• TEXT SHOWN

Thursday, June 20, 2013

Purpose as Therapy







Sometimes I just don’t know what’s going on.  Sometimes I just don’t understand why things happen.  Sometimes I just try to get through each moment, just each moment, one moment at a time, without being sure if I can.  Sometimes life is just too hard, too confusing, too frustrating, and too cruel.  Sometimes the darkness is not just a tunnel.  Tunnels have a light at the end.  Sometimes the darkness is like a tomb.
I hate feeling that way.  The worst part of it, the scariest part of it, is the fear of feeling that way for the rest of my life, that it will be the time that the pain won’t go away, that I will never laugh again or have a genuine smile.  In those moments I feel incredibly confused and alone and I don’t know what’s going on.
So I write.  This is one of the benefits of Purpose.  It’s therapeutic.  It makes me feel better.  It doesn’t end my problems, but it makes them less overwhelming.   Here, in Purpose, for me specifically in writing, I can take my fear, sadness, anger, loss, or any kind of emotional pain and I can transform it into something that benefits the world.

• TASK LIST
1. Condense the paragraph of the post on purpose as therapy that begins "So I write." into a short bulleted list that keeps its main points.
2. Carry on the post on purpose as therapy from its final sentence, matching its first-person voice.

• INFORMATION GIVEN
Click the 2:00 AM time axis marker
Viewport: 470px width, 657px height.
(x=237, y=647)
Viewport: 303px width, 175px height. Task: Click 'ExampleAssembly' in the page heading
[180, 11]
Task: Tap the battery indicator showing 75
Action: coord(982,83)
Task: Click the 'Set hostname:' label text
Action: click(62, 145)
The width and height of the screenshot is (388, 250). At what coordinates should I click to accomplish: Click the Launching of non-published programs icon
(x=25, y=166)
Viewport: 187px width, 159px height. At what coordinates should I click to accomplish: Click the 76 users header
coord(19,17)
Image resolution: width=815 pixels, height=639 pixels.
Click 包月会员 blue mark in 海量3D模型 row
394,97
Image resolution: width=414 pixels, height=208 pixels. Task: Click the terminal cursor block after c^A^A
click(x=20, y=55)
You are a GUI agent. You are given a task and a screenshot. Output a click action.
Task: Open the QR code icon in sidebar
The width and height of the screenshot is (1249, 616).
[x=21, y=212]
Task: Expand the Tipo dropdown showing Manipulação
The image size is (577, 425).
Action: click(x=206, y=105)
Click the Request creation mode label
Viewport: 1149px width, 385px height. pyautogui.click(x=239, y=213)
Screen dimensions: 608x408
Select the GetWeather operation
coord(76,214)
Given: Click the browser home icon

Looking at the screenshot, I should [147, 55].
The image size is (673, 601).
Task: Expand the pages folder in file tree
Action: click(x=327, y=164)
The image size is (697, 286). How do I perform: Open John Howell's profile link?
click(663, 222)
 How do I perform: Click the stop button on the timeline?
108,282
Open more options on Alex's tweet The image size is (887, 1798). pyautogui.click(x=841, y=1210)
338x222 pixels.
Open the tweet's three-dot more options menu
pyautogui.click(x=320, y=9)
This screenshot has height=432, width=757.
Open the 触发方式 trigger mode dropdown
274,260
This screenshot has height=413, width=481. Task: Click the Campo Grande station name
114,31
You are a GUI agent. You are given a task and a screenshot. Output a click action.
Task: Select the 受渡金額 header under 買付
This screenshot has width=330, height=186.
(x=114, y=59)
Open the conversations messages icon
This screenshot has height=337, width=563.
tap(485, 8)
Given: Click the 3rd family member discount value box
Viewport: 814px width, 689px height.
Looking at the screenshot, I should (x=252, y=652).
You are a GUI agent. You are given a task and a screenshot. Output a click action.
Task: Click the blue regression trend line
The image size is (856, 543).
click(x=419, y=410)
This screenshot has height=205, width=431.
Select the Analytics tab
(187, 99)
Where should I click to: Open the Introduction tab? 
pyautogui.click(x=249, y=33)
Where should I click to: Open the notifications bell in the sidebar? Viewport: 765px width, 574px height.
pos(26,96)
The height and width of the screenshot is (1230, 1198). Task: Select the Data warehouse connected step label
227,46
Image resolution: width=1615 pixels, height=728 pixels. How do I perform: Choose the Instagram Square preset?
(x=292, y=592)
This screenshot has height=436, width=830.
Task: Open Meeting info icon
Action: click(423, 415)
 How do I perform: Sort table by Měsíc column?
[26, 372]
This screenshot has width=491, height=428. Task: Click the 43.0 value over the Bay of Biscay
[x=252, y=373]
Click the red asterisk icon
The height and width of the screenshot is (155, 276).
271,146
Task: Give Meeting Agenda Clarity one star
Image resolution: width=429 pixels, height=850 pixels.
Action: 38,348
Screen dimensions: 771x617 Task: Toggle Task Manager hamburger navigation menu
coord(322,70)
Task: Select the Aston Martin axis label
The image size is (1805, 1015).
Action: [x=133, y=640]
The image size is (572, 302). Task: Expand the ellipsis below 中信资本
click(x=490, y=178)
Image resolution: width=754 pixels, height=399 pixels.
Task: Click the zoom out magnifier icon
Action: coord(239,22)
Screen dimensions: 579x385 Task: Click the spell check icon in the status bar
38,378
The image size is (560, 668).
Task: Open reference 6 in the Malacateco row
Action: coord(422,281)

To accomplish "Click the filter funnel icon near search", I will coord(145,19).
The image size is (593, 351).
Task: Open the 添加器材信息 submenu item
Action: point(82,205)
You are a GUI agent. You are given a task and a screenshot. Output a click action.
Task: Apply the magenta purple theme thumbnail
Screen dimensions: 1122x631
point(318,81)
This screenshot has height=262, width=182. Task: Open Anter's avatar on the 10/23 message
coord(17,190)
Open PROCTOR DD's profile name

• ANSWERS TO EACH TASK
1.
- The writer copes by writing, which is one of the benefits of Purpose.
- Writing is therapeutic and makes the writer feel better.
- It does not end the writer's problems but makes them less overwhelming.
- Through writing, the writer can transform fear, sadness, anger, loss, or any emotional pain into something that benefits the world.

2.
There are a few ways to deal with pain:
1.              I can ignore it.  Or I can pretend to ignore it.  But that usually creates emotional or physical health problems. 
2.              I can take it out on others.  I can be cruel, mean or inconsiderate.  I can become self-absorbed and selfish. I can allow myself to be full of rage, anxiety, sadness, or hatred.
3.              I can take it out on myself.  I can medicate it with drugs, alcohol, suicide or other illegitimate means.  I can also spend money or fill my life with material things I don’t really want or need.
4.              I can talk endlessly about my pain to as many people as possible, thereby allowing it to continue and thrive.
5.              I can turn my pain into Purpose. I’ve complained about the Muse before, but one thing she always does is listen.  She will listen, but the she listens by saying, “Get into your Purpose.  Do what I tell you to do.  Write what I tell you to write.  We will use this pain to make the world a better place.”  Who else can do that?

So that’s what I do.  I write.  Very few things make me feel better.  It’s not just the distraction it offers; it’s also knowing that I can create something good out of pain.  I don’t know if there’s a purpose to pain, but if there is, that’s it: to use it in a way that alleviates it for others and myself.
            That’s what therapy does when it’s successful.  It helps alleviate pain.  It makes the world a better place. 
And that’s what I’m trying to do.  I’m trying to make the world a better place.
That’s all I can do – try to make the world a better place.
And that’s all I have to say right now, other than it’s time to Get Started and Keep Going.